Ce document, et bien d’autres, a nourri l’exposition Femmes plurielles, à regarder jusqu’au 16 juin comme le miroir, fidèle et souvent cruel, de la condition féminine dans la Nièvre, du Moyen Age au XXe siècle, de l’aliénation à l’émancipation. Au foyer, à l’école, au couvent, à l’usine, à la guerre, au pouvoir, les multiples rôles des Nivernaises – filles, épouses, mères – reprennent vie grâce au remarquable travail de recherche et de mise en forme effectué par l’équipe d’Erwann Ramondenc, directeur des Archives départementales depuis le 1er septembre 2022.
L’exposition a été inaugurée le 8 mars, Journée internationale des droits des femmes. Une date « judicieusement choisie », sourit Blandine Delaporte, 1ère vice-présidente du Conseil départemental, touchée par cet hommage des Archives aux « vies des femmes dans la Nièvre, connues, moins connues, ou inconnues », qui met en lumière « l’évolution et les pas de géantes pour la place des femmes dans la société, tout au long du XXe siècle ».
Aussi spectaculaire soit-elle, la progression n’a pas comblé le gouffre de millénaires de relations hommes-femmes frappées d’inégalités encore à l’œuvre dans la Nièvre, en France et dans le monde : « Malgré ces pas de géantes, nous continuons à courir après le respect de nos droits », reprend gravement Blandine Delaporte, devant une assistance nombreuse et majoritairement féminine. « Inégalités salariales, accès à l’éducation, charge mentale, violences… Ce n’est pas pour aujourd’hui que cette journée du 8 mars ne sera plus utile. Mesdames, notre course n’est pas terminée. »

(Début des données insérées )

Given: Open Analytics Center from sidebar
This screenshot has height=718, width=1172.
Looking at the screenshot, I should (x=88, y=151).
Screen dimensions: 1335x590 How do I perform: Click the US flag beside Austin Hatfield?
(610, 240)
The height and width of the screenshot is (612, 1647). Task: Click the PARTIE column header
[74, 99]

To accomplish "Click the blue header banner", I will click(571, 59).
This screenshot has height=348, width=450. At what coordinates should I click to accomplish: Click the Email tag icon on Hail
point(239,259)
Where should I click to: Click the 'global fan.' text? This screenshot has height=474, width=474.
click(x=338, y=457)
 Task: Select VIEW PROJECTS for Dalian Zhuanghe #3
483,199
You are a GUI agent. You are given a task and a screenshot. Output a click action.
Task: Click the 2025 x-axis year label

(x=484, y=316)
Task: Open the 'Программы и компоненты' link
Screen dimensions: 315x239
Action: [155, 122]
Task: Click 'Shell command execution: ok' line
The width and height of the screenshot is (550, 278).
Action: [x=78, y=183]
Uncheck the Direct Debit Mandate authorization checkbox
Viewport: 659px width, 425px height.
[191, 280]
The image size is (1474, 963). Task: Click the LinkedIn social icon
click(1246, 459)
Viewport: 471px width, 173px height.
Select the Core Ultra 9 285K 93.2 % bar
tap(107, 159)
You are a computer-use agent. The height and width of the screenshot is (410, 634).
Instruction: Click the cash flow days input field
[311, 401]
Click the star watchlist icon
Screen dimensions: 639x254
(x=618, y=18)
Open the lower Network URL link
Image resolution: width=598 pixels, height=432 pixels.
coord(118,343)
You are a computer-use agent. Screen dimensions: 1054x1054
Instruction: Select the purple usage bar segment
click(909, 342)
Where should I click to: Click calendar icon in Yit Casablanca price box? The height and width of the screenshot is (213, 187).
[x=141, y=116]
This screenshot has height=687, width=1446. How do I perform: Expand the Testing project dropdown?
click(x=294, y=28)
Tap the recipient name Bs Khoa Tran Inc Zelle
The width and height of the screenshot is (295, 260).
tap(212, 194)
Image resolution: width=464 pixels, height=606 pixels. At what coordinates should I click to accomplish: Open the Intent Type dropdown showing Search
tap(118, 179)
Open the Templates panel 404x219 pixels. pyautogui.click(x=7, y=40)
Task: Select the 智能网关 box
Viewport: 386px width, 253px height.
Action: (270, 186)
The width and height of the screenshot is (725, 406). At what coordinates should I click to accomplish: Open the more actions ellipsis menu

En témoigne le détournement, pointé ironiquement par la vice-présidente, d’une Journée internationale des droits des femmes transformée en journée de la femme, voire de la ménagère : « Nous avons droit à des promotions sur les coupes brushing, les crèmes dépilatoires, les aspirateurs. Cela ramène la femme à une image et à des injonctions sexistes qui ne devraient plus avoir cours. » Et de conseiller aux auteurs de ces coups de pub – dont les prédécesseurs sont visibles dans l’exposition – de « tenter la promotion sur les aspirateurs pour la Fête des pères ».
A ses côtés, Wilfrid Séjeau, vice-président à la culture, rappelle que le monde politique revient de loin en matière de misogynie : « Le droit de vote pour les femmes, c’est 1945, ce n’est pas si loin. Longtemps, il n’y a eu qu’une seule femme élue au Conseil général. Sans la loi, il aurait sans doute fallu encore des siècles avant d’arriver à la parité. » Saluant le travail de l’équipe des Archives départementales, qui « conserve et fait vivre la mémoire », Wilfrid Séjeau voit dans cette exposition « le chemin parcouru » pour les droits des femmes, mais aussi « celui qui reste à parcourir ».
« Les Archives départementales sont souvent perçues comme un lieu où l’on classe et où l’on conserve », abonde le préfet, Daniel Barnier. « Elles sont aussi un lieu vivant, qui fait vivre l’histoire de la Nièvre. » Il pointe à son tour que le corps préfectoral a mis du temps à accepter la présence féminine ; il aura fallu en effet attendre 1981 pour voir la nomination de la première préfète, Yvette Chassagne : « Aujourd’hui, 30 % des préfets sont des femmes », précise le représentant de l’Etat. Et si « beaucoup d’efforts ont été faits ces dernières années et décennies, il en reste beaucoup à mener en matière de violences et de discriminations ».
L’exposition Femmes plurielles est à voir jusqu’au 16 juin, du mardi au vendredi, de 9 h à 12 h et de 13 h 30 à 17 h 30, aux Archives départementales, 1 rue Charles-Roy à Nevers. Entrée libre et gratuite.